▸ **WHAT TO WORK ON**: Begin with the line below holding "At what coordinates should I click to accomplish: Click" and go on through the line holding "Expand the 键盘 row chevron", duplicating each line exactly and leaving out pictures.

╭─ SOURCE RECORDS

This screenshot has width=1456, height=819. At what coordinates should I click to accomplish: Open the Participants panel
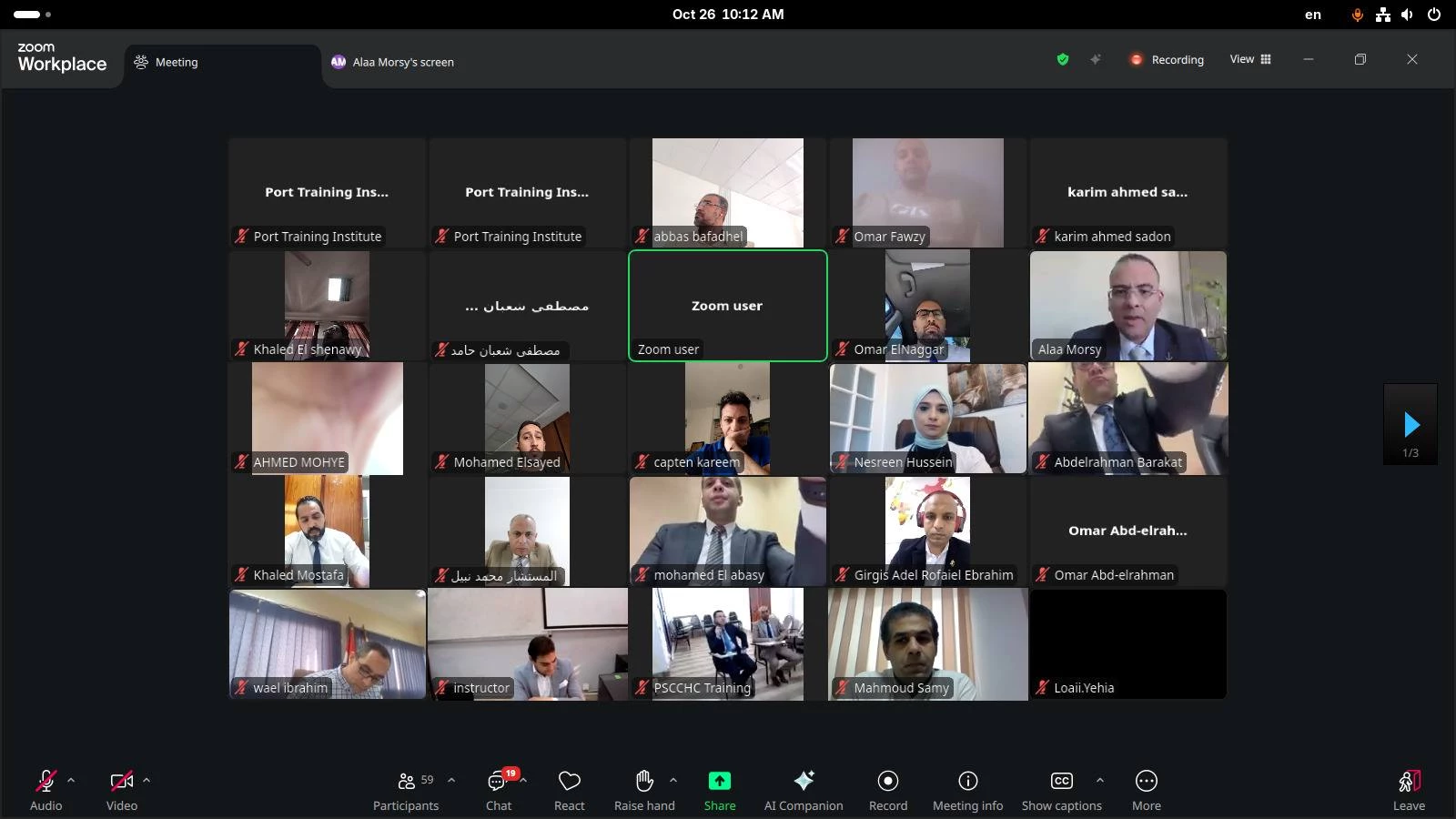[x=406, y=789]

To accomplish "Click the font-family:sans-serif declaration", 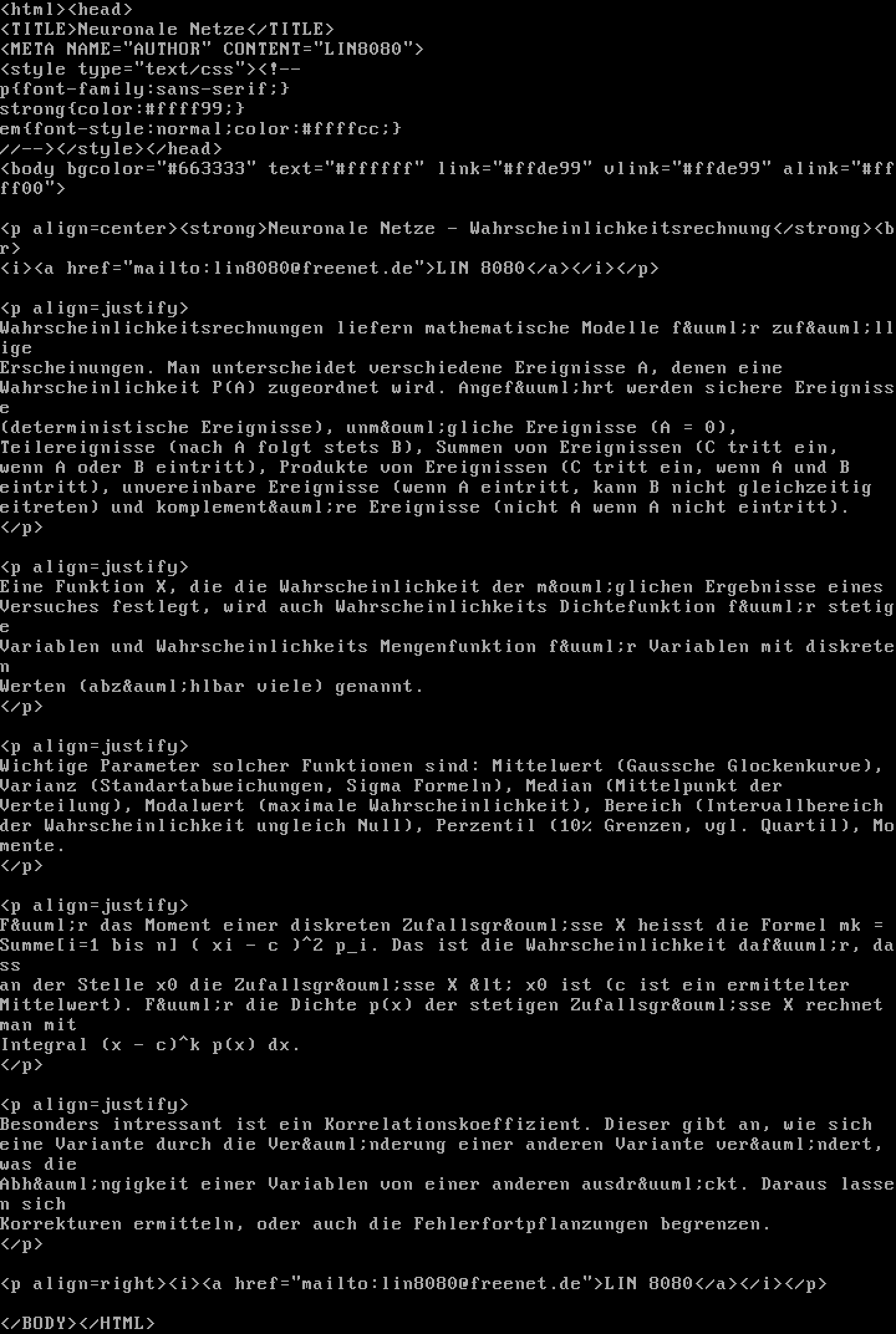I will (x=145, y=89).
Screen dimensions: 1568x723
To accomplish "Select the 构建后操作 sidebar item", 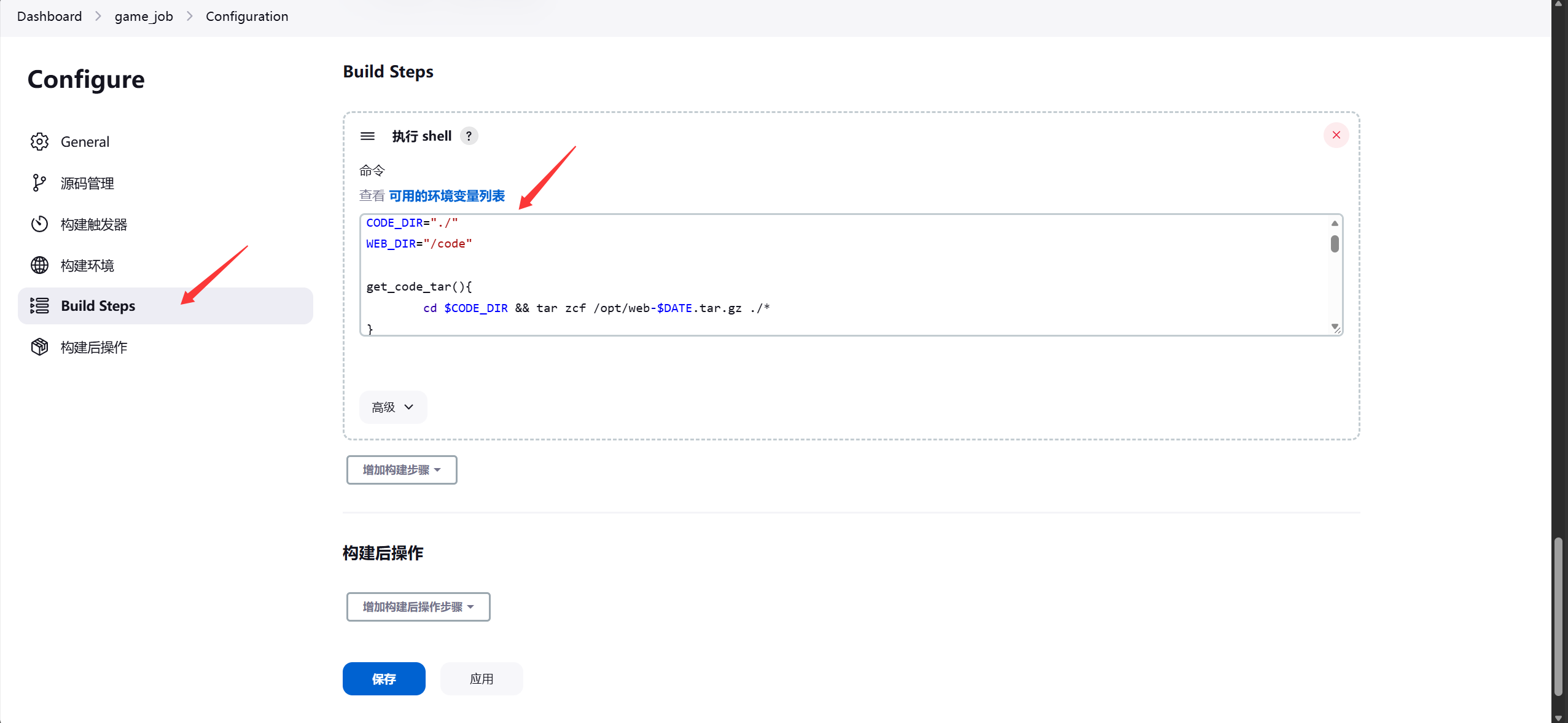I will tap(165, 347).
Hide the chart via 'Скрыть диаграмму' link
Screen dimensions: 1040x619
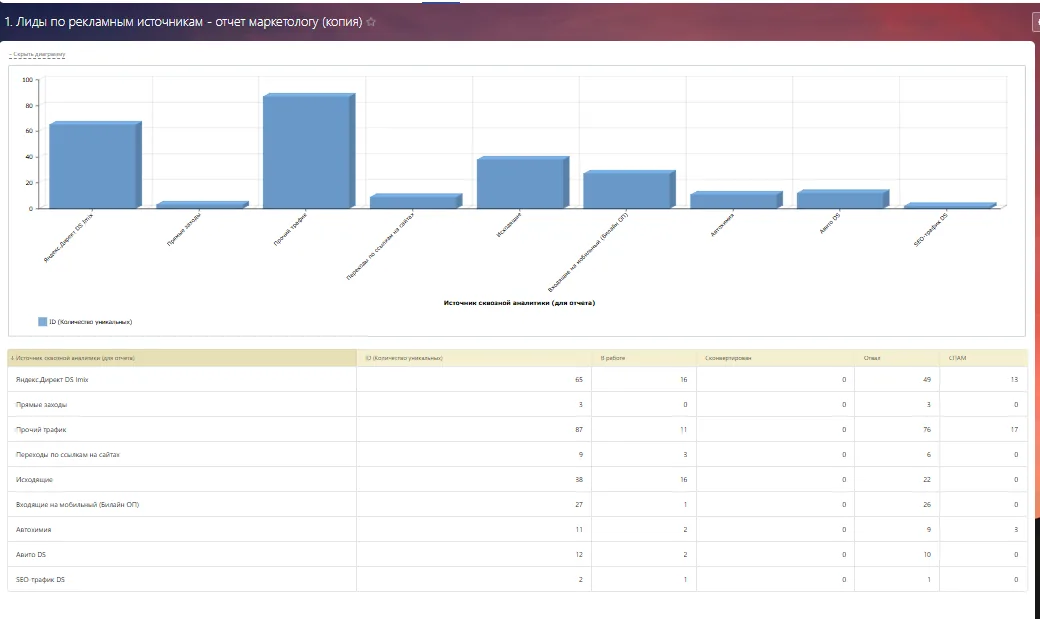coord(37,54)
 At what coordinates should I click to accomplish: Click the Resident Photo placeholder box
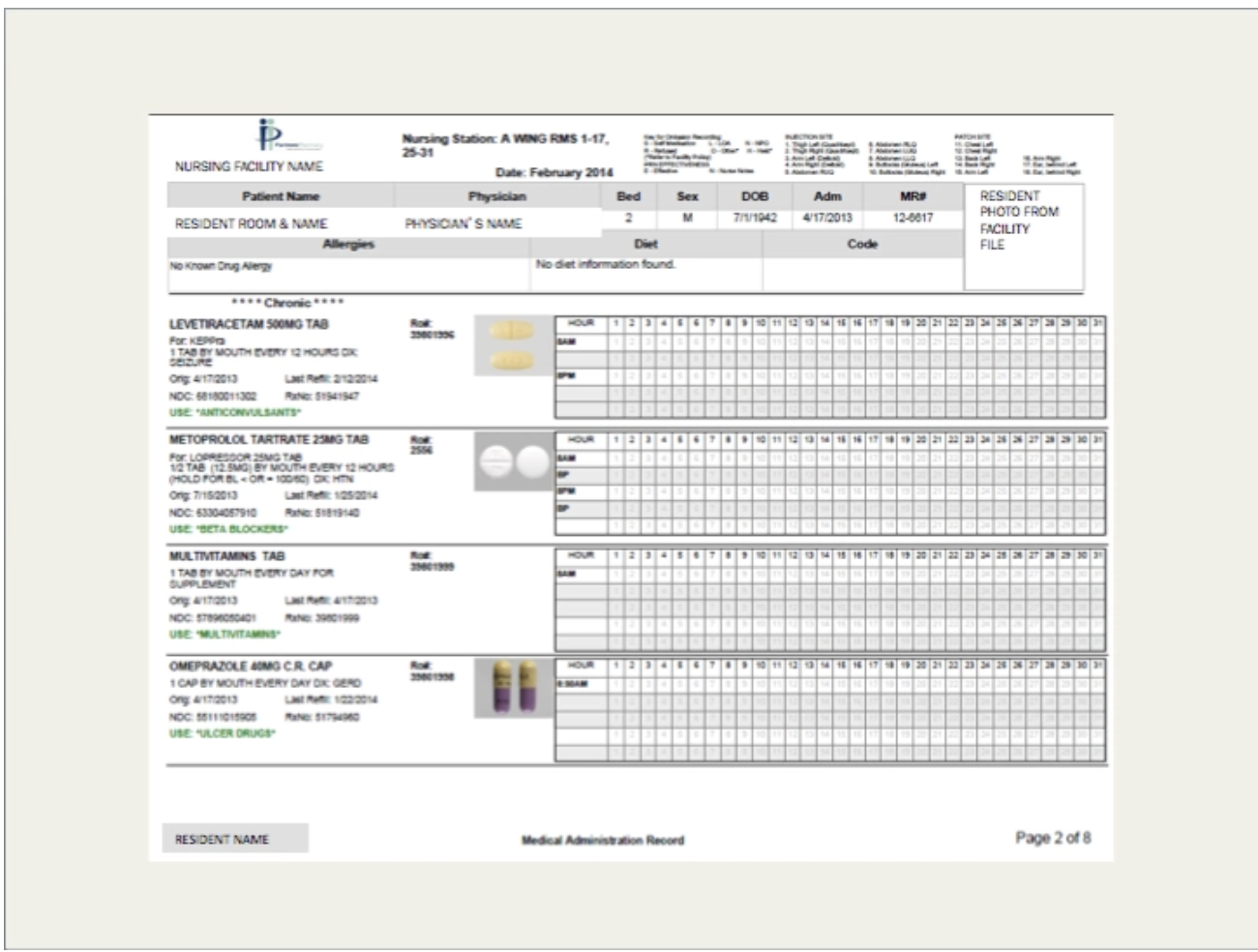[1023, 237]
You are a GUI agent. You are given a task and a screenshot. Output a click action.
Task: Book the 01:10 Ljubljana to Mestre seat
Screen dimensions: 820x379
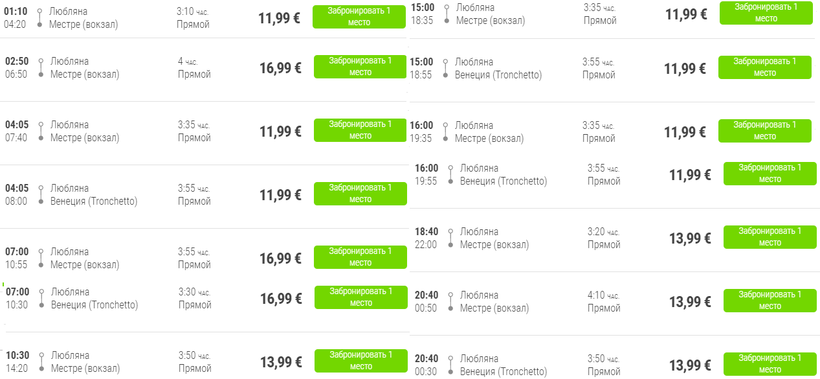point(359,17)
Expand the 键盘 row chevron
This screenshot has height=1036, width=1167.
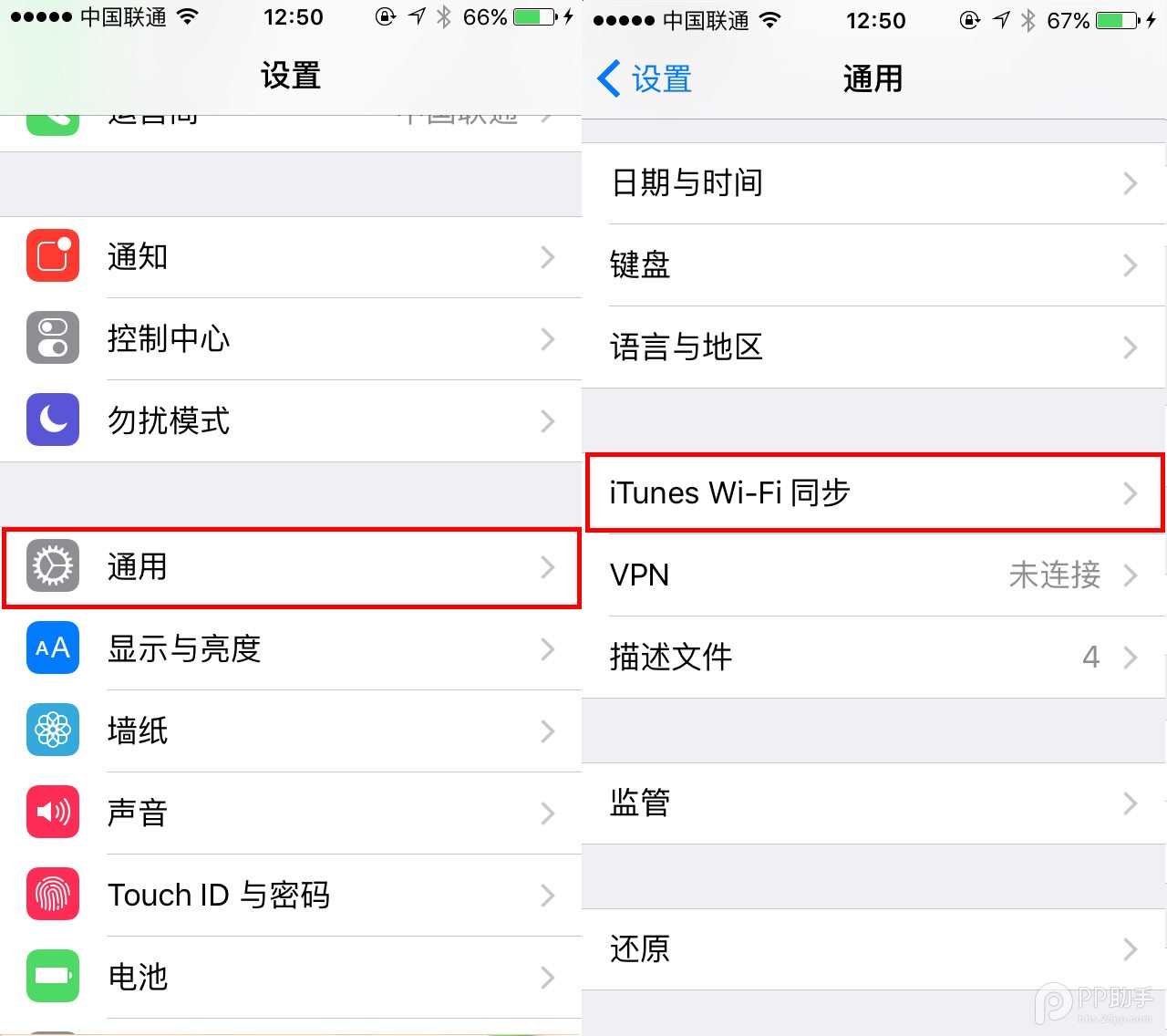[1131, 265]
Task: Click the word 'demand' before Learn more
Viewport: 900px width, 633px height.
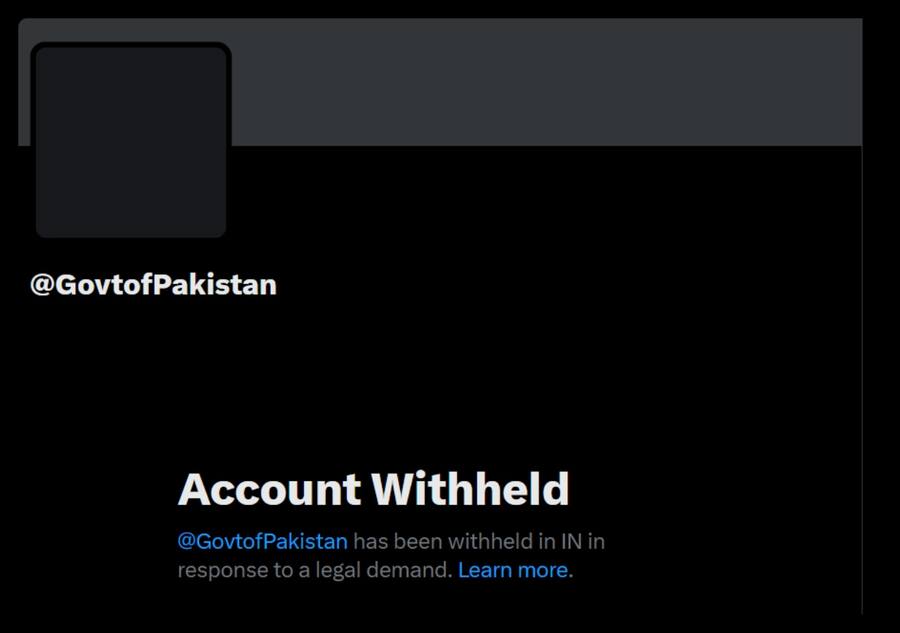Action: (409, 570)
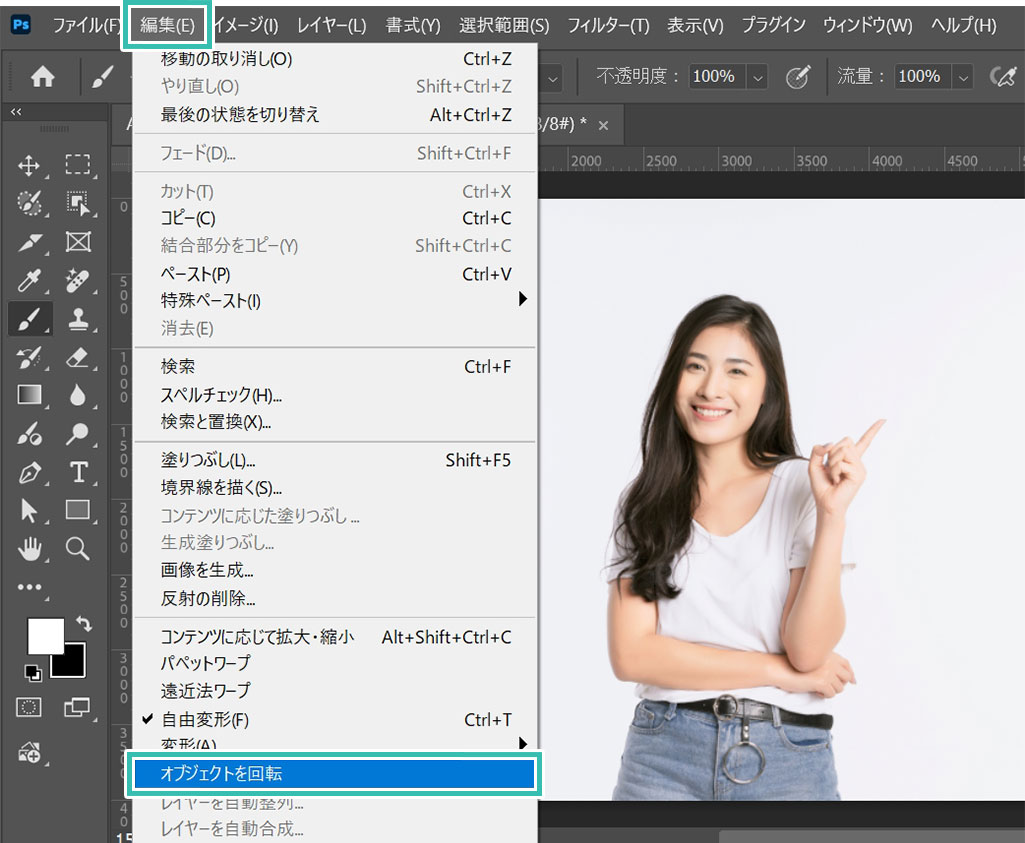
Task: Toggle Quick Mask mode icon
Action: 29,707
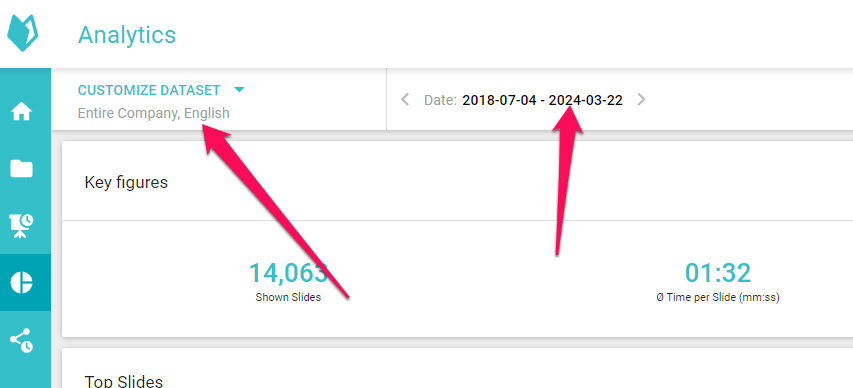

╰─

▸ **TASK RESULT**:
 At what coordinates should I click to accomplish: Click the Resident Photo placeholder box
[1023, 237]
You are a GUI agent. You are given a task and a screenshot. Output a click action.
Task: Book the 01:10 Ljubljana to Mestre seat
Screen dimensions: 820x379
point(359,17)
Expand the 键盘 row chevron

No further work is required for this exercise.